- [Dataset extract]:
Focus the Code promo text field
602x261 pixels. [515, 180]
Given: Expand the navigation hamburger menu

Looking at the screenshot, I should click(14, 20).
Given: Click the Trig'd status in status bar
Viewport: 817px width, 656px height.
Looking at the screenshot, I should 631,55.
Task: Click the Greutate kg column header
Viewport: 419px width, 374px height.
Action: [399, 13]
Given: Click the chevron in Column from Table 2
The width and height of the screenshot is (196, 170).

==

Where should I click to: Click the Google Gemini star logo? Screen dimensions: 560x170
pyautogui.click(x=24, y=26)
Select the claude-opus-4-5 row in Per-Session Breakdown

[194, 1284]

--

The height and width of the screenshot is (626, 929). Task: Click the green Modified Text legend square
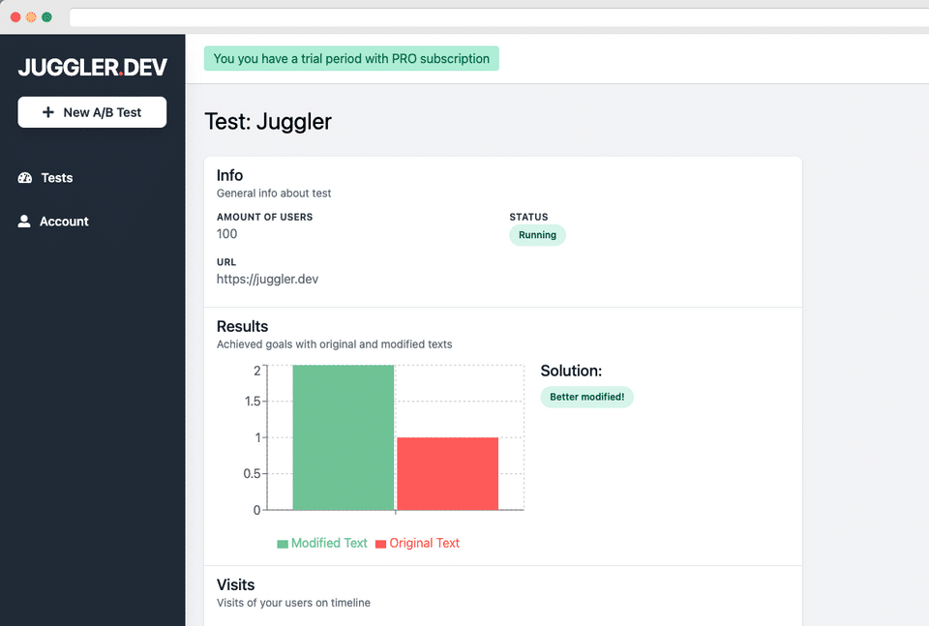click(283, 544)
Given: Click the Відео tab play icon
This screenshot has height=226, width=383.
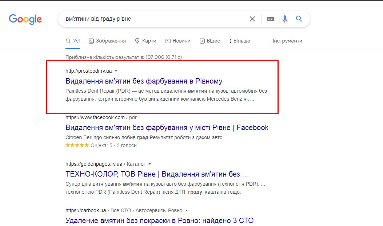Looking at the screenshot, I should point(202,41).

- [Instructions for the task]:
Every line above from the line with "Focus the Code promo text field" to the line with "Given: Click the Trig'd status in status bar" is wanted, ends included; write them out exactly and add no other line.

- [Problem solution]:
Focus the Code promo text field
602x261 pixels. [515, 180]
Given: Expand the navigation hamburger menu

Looking at the screenshot, I should click(14, 20).
Given: Click the Trig'd status in status bar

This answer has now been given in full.